I. The Appropriate Sixth Amendment Standard of Review.
In its seminal decision in Strickland, v. Washington, 466 U.S. 668, 104 S.Ct. 2052, 80 L.Ed.2d 674 (1984), the U.S. Supreme Court stressed that, “A fair assessment of attorney performance requires that every effort be made to eliminate the distorting effects of hindsight, to reconstruct the circumstances of counsel’s challenged conduct, and to evaluate the conduct from counsel’s perspective at the time.” 466 U.S. at 689, 104 S.Ct. 2052. This is so because it is “all too tempting” for a defendant to second-guess counsel, and “all too easy” for a court to deem a particular act or omission unreasonable merely because counsel’s overall strategy did not achieve the result his client desired. Id. See also Lockhart v. Fretwell, 506 U.S. 364, 372, 113 S.Ct. 838, 122 L.Ed.2d 180 (1993) (Strickland Court adopted “the rule of contemporary assessment” because it recognized that “from the perspective of hindsight there is a natural tendency to speculate as to whether a different trial strategy might have been more successful”); Waters v. Thomas, 46 F.3d 1506, 1514 (11th Cir.1995) (“nothing is clearer than hindsight — except perhaps the rule that we will not judge trial counsel’s performance through hindsight”). Accord Commonwealth v. Bond, 572 Pa. 588, 819 A.2d 33, 51 (2002).

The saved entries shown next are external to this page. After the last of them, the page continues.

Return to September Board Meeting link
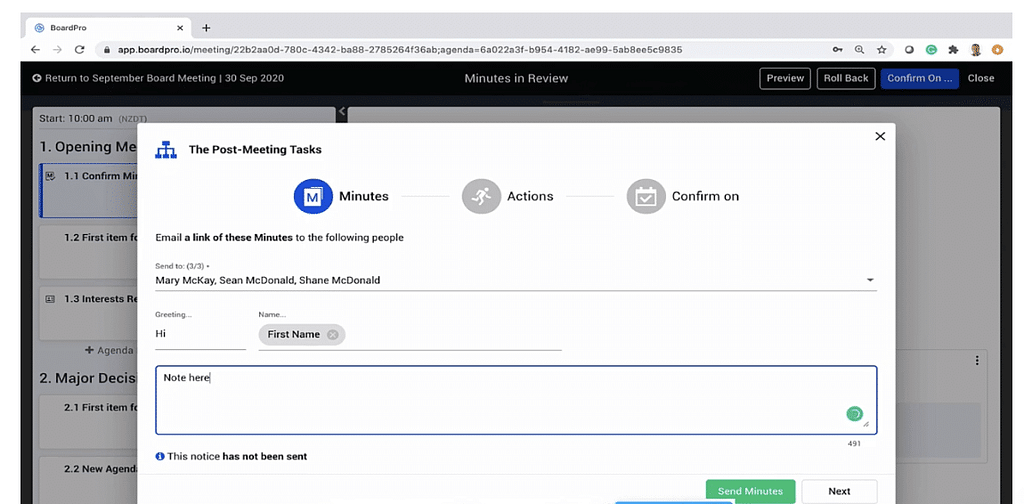The image size is (1024, 504). point(132,78)
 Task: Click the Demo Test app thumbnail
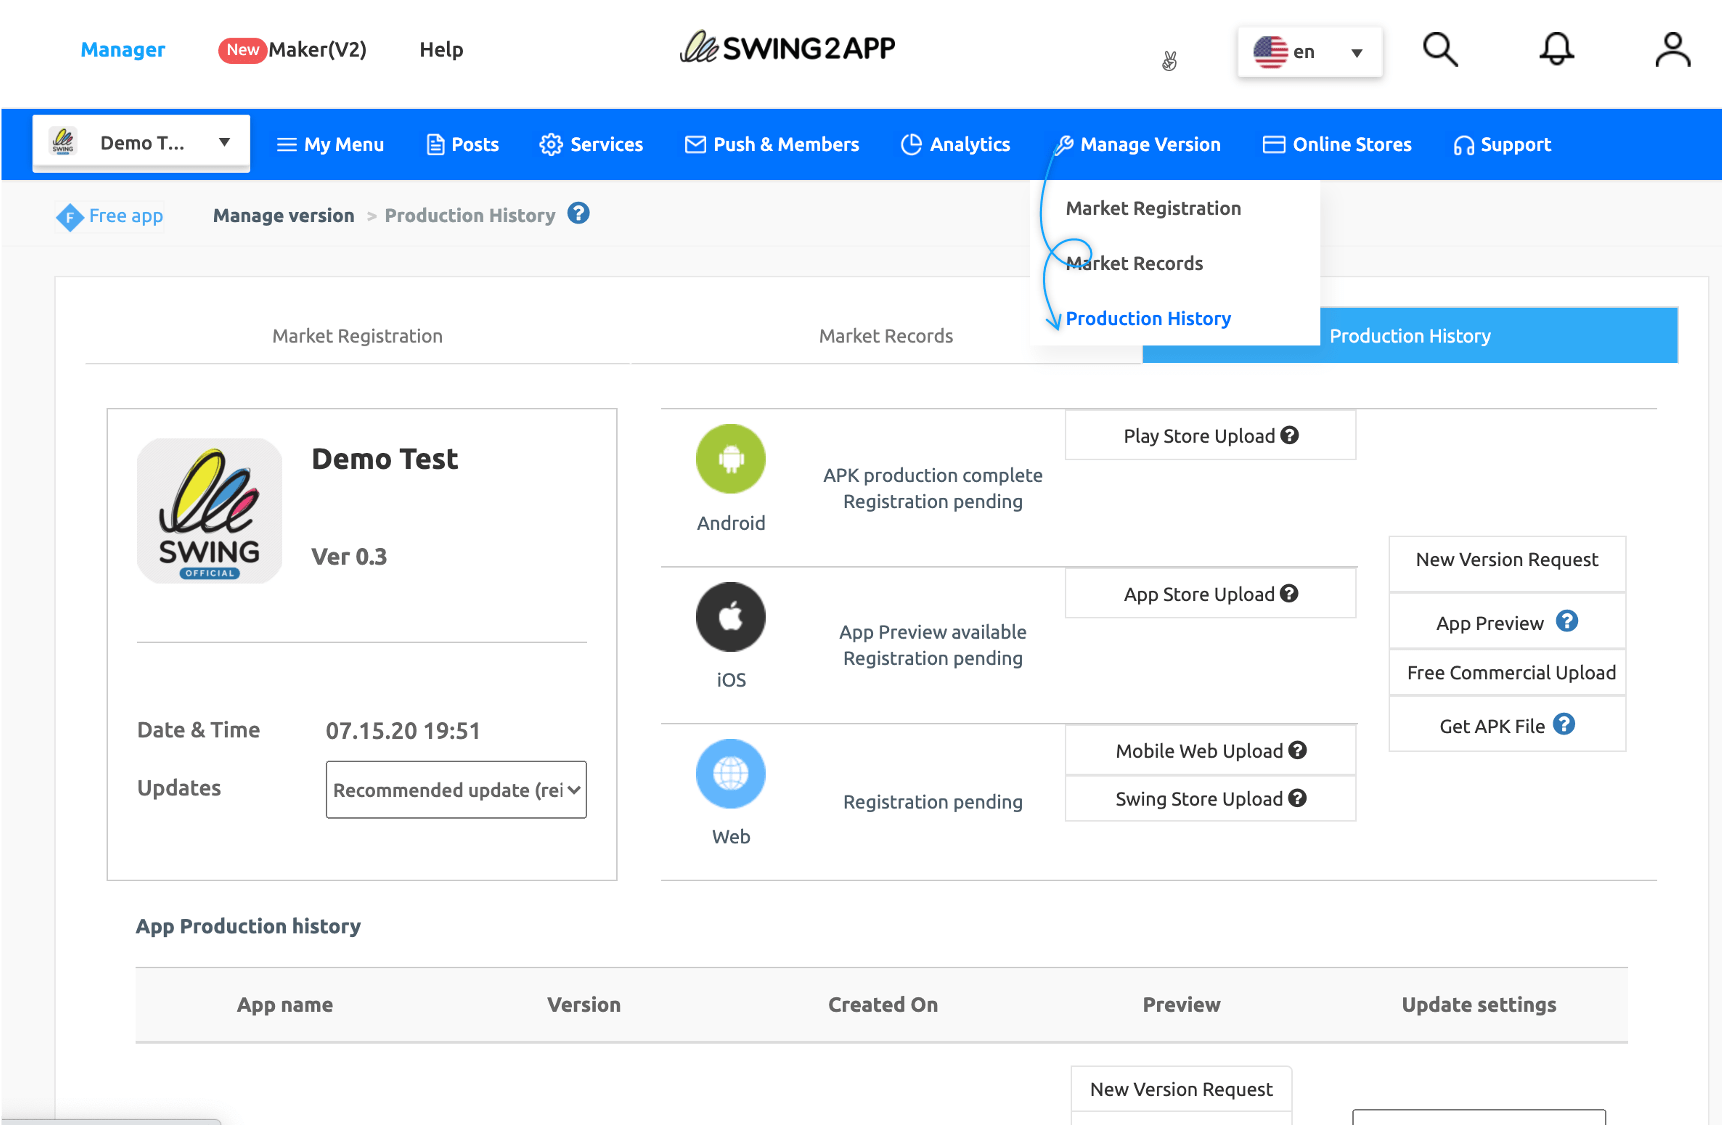click(210, 511)
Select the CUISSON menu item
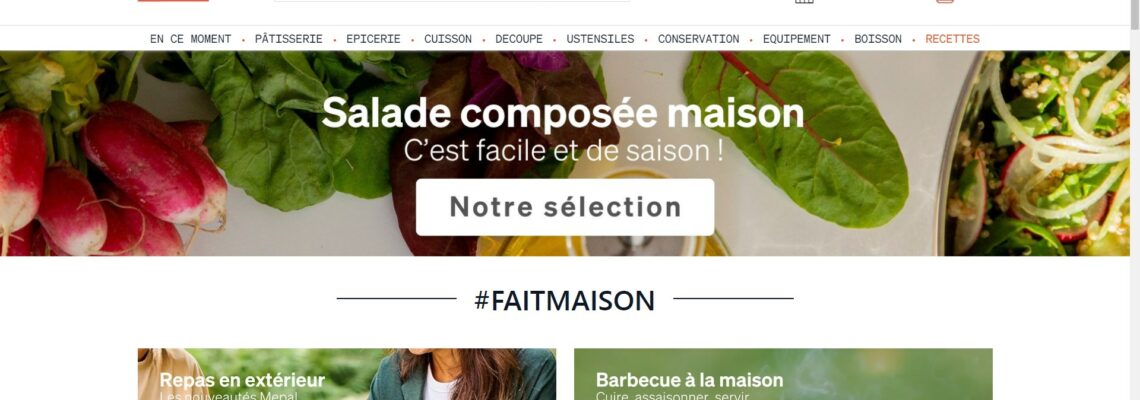 click(x=448, y=39)
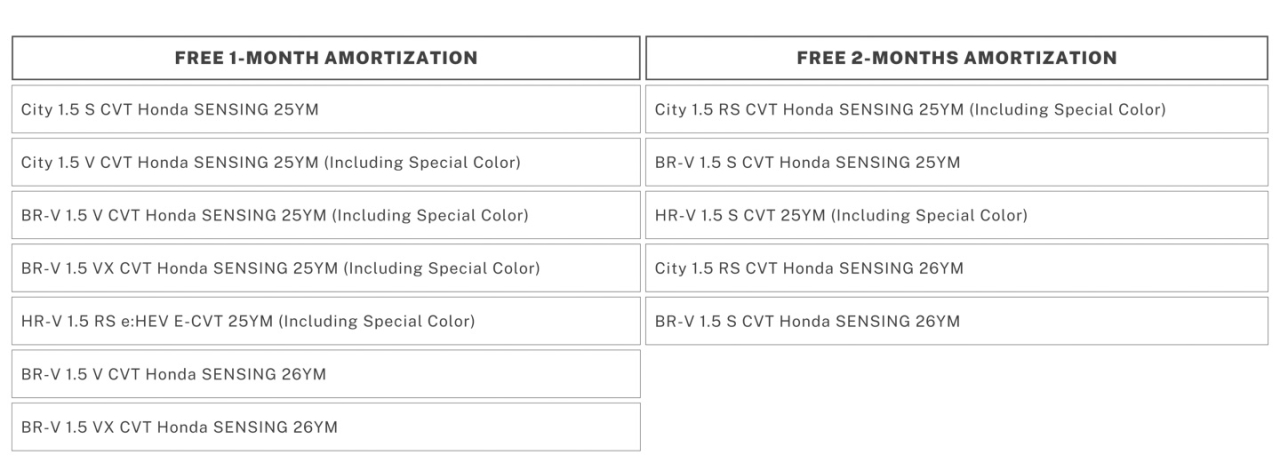Click the FREE 1-MONTH AMORTIZATION column header
1280x471 pixels.
[x=326, y=58]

Citing to separate opinions filed in this Court’s non-majority decision in Commonwealth v. Jones, 572 Pa. 343, 815 A.2d 598 (2002), the Majority suggests that there are competing approaches to the Sixth Amendment standard for assessing claims of ineffective assistance of appellate counsel. The Majority then quotes at length from Madame Justice Sandra Newman’s Concurring Opinion in Jones for the absolute, bright-line proposition that appellate counsel “can never be effective in failing to raise a meritorious claim.” Majority op. at 211, 898 A.2d at 575. That broad test, as stated, apparently would deem irrelevant any consideration of the reasonableness *216of counsel’s actual performance: if the appellate claim seemed to have merit in hindsight, appellate counsel would be deemed per se ineffective. In resolving the instant claim, however, the Majority ultimately does not employ the per se approach of the Jones concurrence, but instead, very briefly discusses appellate counsel’s PCRA testimony and concludes that, because counsel articulated no strategic reason for failing to raise the claim at issue on appeal, the performance prong of the Strickland test is satisfied.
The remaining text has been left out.